# To do
Please output all the entries word for word, without the pictures.

# Collected data
-=-=-

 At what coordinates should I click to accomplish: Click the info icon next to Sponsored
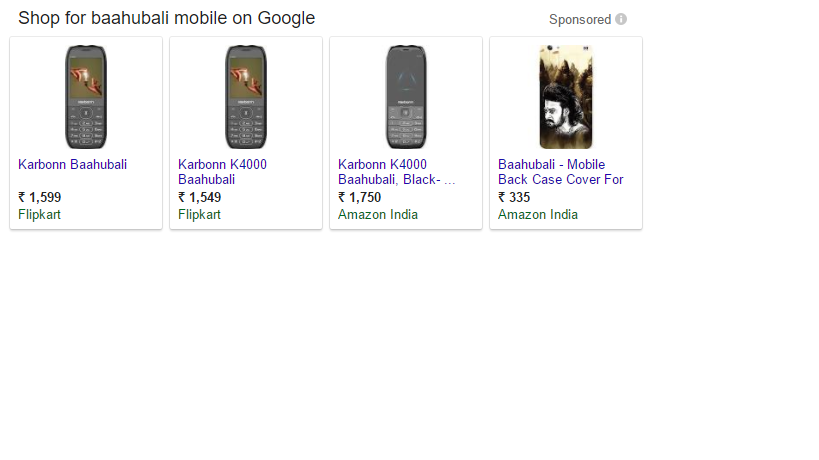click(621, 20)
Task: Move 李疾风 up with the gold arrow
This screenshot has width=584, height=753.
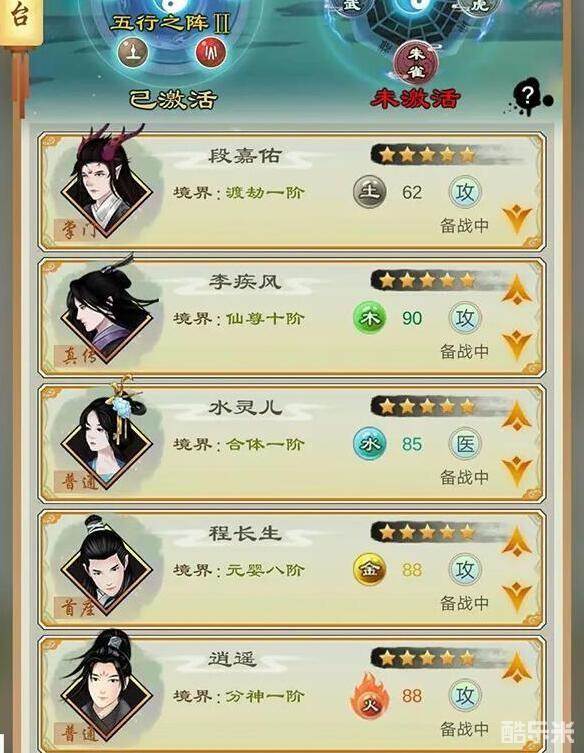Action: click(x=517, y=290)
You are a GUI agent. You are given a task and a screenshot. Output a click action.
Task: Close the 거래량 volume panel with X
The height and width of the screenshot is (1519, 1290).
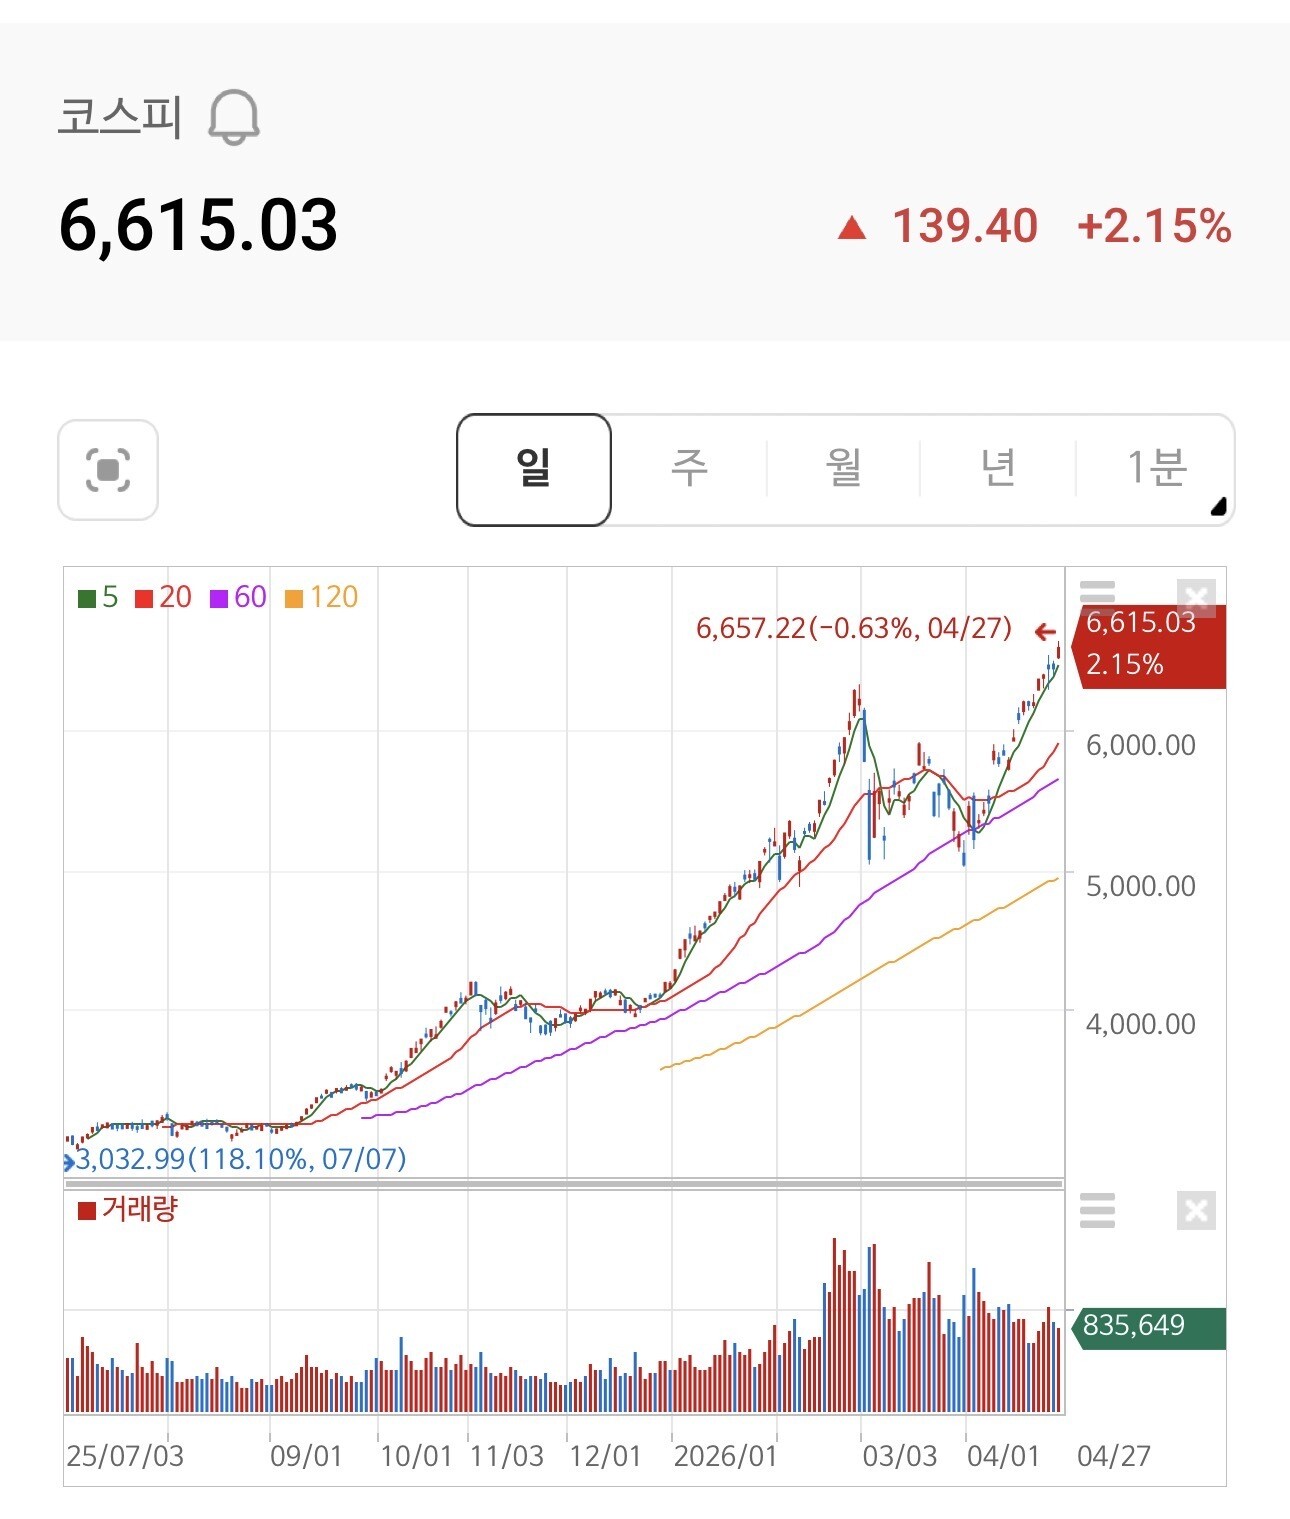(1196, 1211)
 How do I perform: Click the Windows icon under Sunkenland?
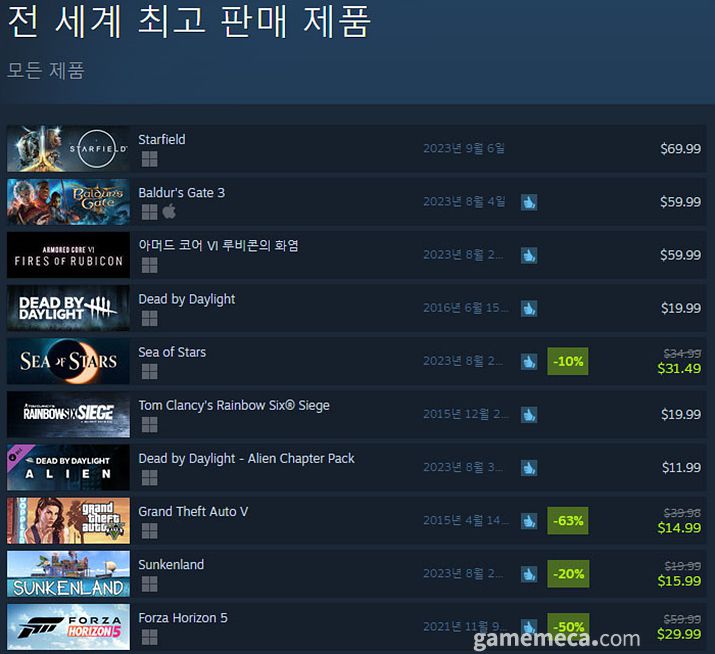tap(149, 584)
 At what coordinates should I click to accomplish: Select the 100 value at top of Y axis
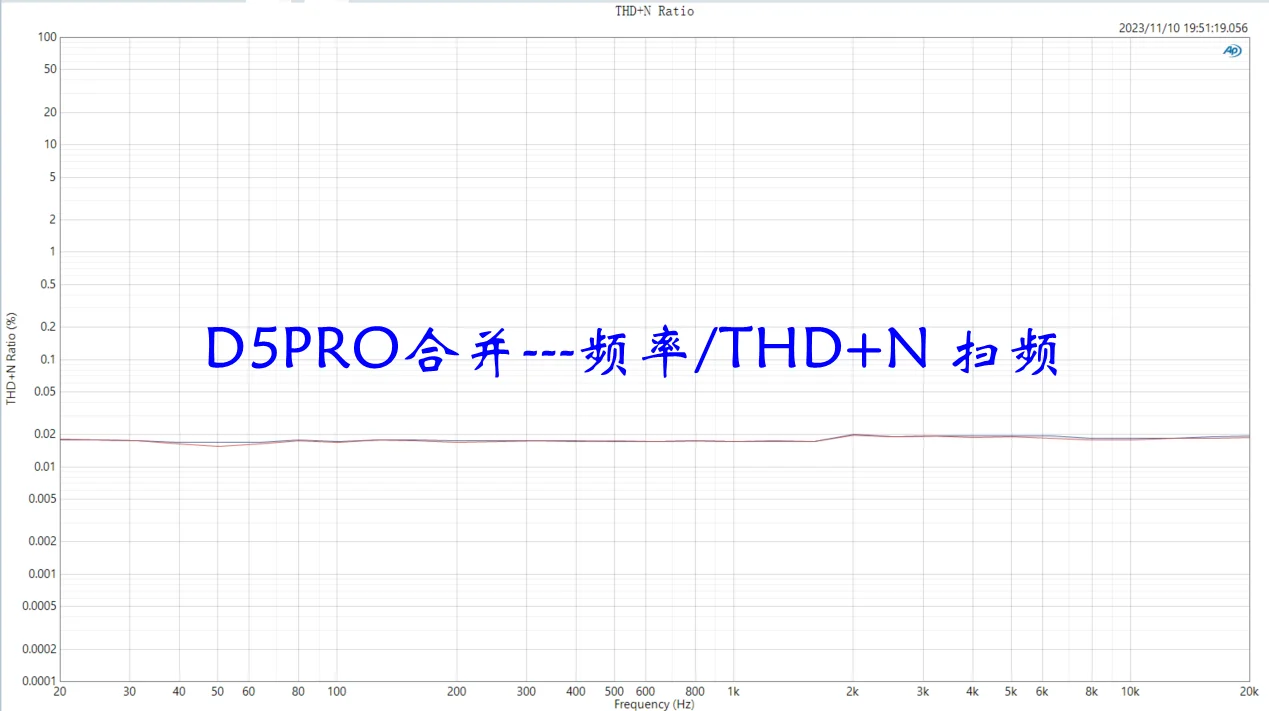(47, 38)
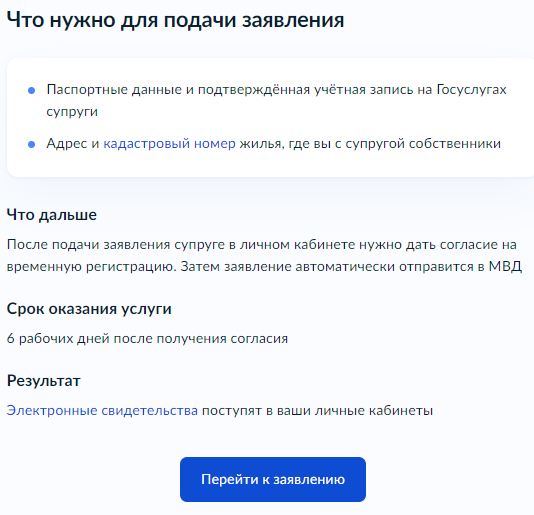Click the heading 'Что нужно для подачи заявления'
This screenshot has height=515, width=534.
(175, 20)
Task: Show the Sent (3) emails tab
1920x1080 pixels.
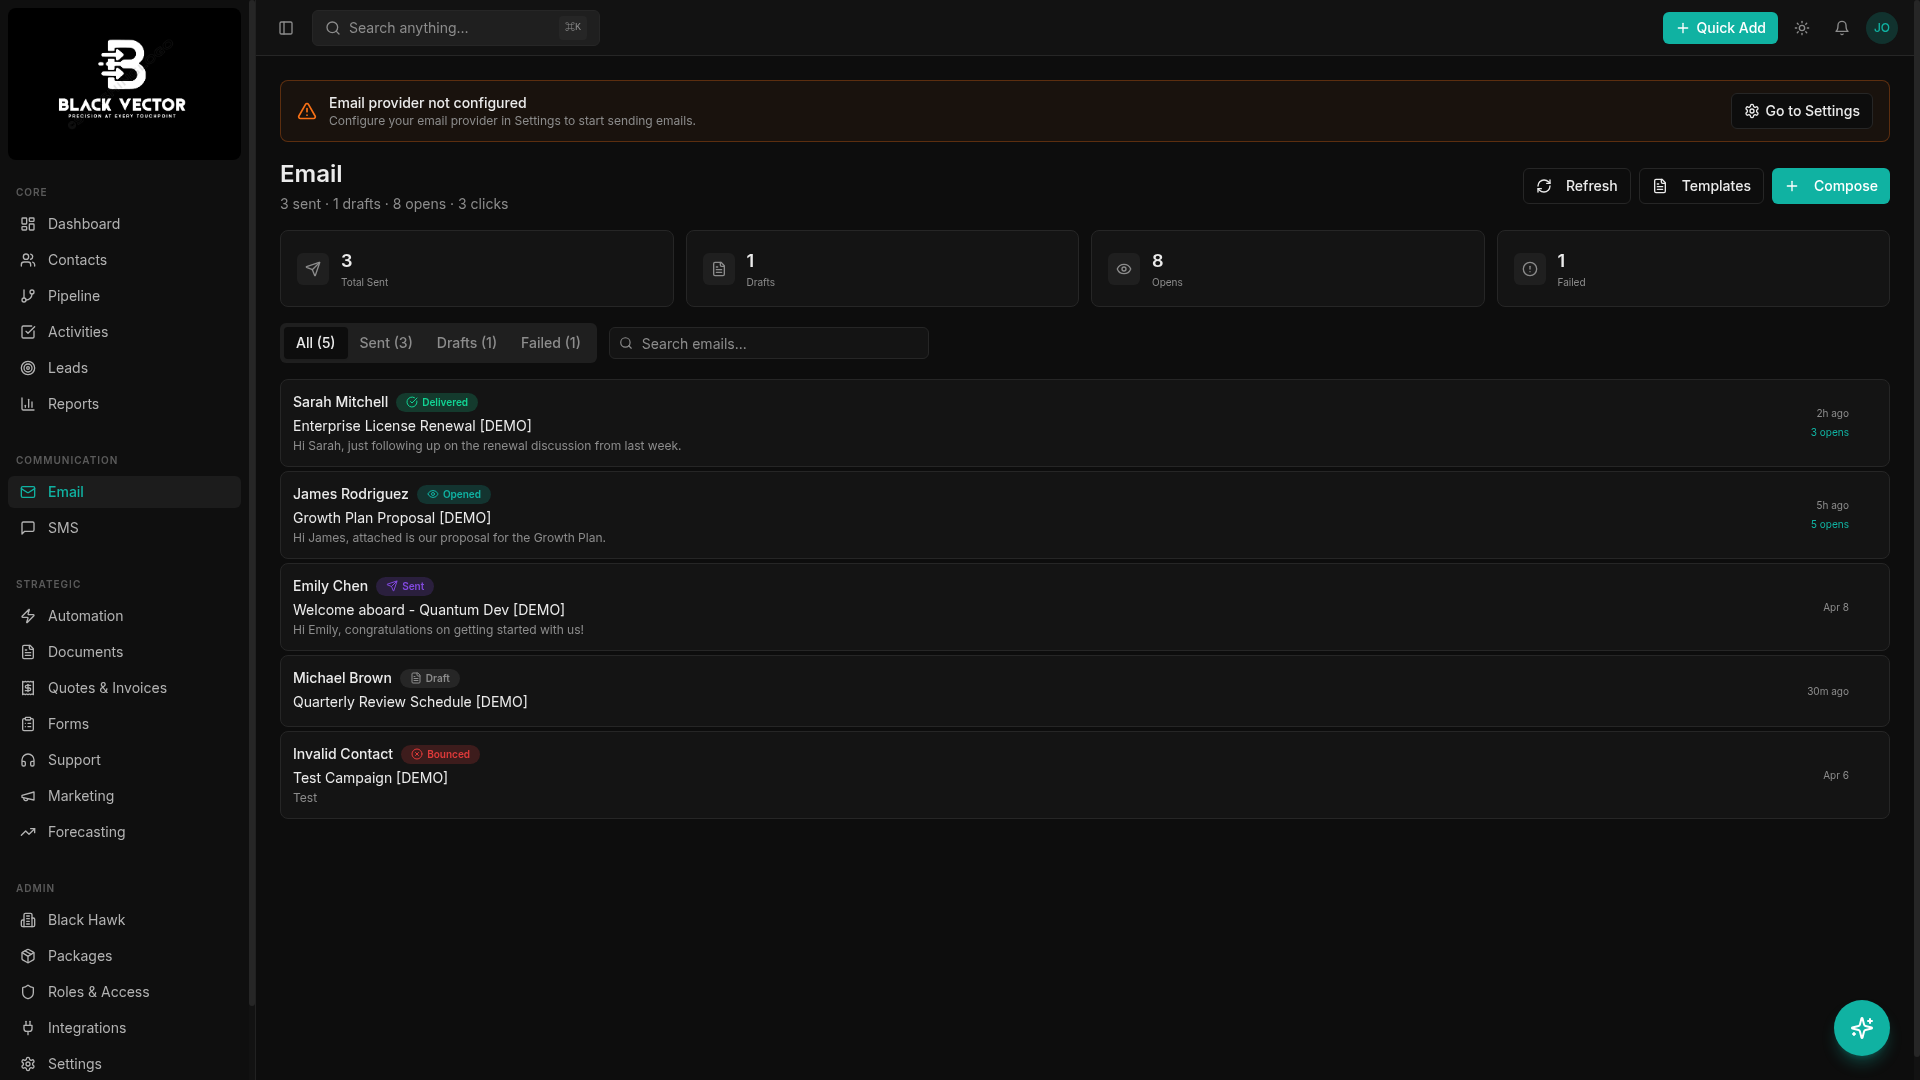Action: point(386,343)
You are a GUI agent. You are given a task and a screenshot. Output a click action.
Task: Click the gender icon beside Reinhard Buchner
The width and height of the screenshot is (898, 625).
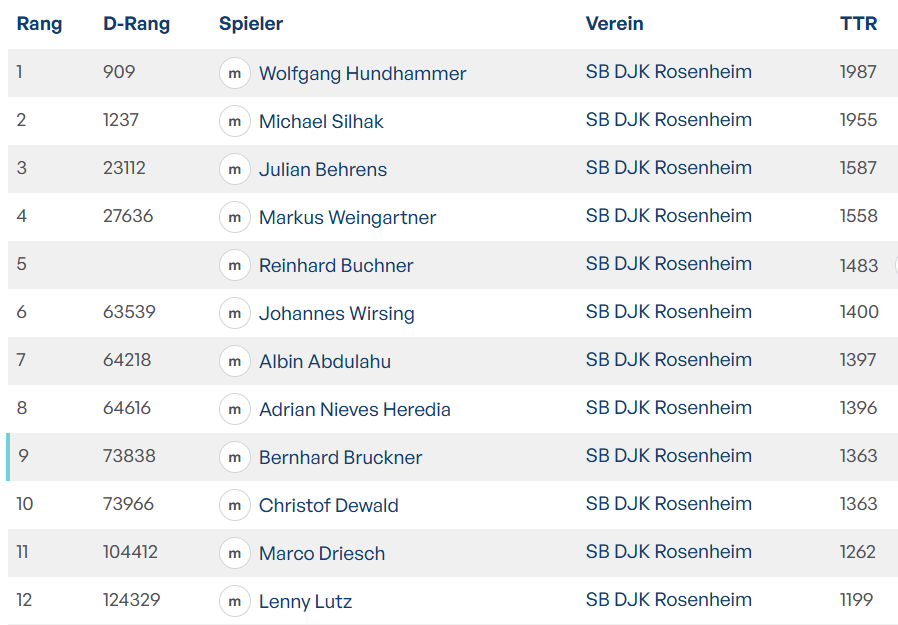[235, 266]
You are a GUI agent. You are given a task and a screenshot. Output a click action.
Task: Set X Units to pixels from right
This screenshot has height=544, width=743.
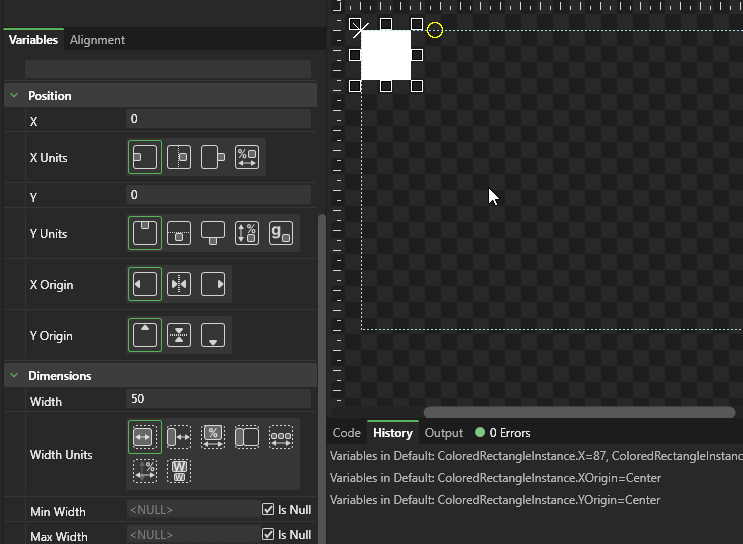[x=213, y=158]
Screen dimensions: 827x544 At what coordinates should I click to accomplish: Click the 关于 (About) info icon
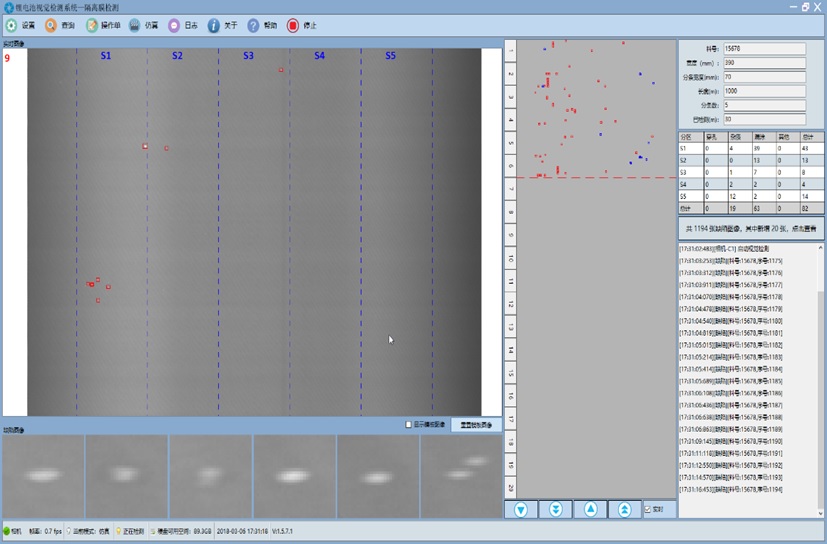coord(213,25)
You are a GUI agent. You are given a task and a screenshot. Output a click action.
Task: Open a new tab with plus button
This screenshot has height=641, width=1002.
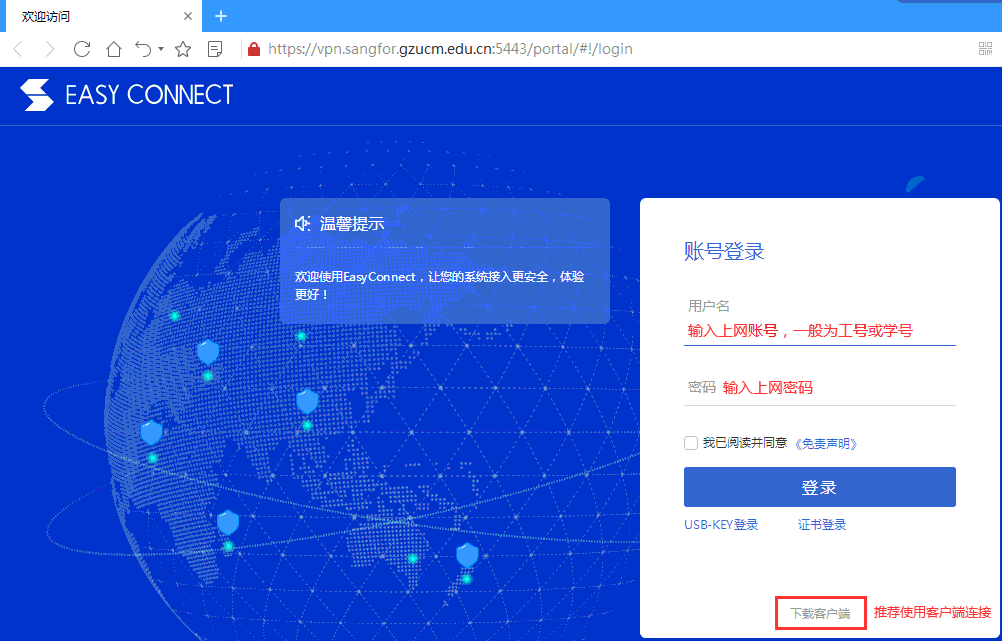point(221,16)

-=-=-

# Output for this task
 At what coordinates should I click to accomplish: Click the info icon next to Sponsored
click(621, 20)
Task: Move 李疾风 up with the gold arrow
This screenshot has width=584, height=753.
Action: click(x=517, y=290)
You are a GUI agent. You are given a task and a screenshot. Output a click action.
Task: Close the 거래량 volume panel with X
The height and width of the screenshot is (1519, 1290).
(1196, 1211)
 How do I perform: Click the Windows icon under Sunkenland?
tap(149, 584)
 At what coordinates should I click to accomplish: Select the 100 value at top of Y axis
(47, 38)
Click the heading 'Что нужно для подачи заявления'
This screenshot has height=515, width=534.
(175, 20)
Task: Show the Sent (3) emails tab
1920x1080 pixels.
Action: point(386,343)
You are a GUI agent. You are given a task and a screenshot. Output a click action.
Task: Click the gender icon beside Reinhard Buchner
The width and height of the screenshot is (898, 625).
[235, 266]
You are a GUI agent. You are given a task and a screenshot. Output a click action.
Task: Set X Units to pixels from right
This screenshot has height=544, width=743.
[x=213, y=158]
Screen dimensions: 827x544 At what coordinates should I click to accomplish: Click the 关于 (About) info icon
coord(213,25)
You are a GUI agent. You are given a task and a screenshot. Output a click action.
Task: Open a new tab with plus button
This screenshot has height=641, width=1002.
point(221,16)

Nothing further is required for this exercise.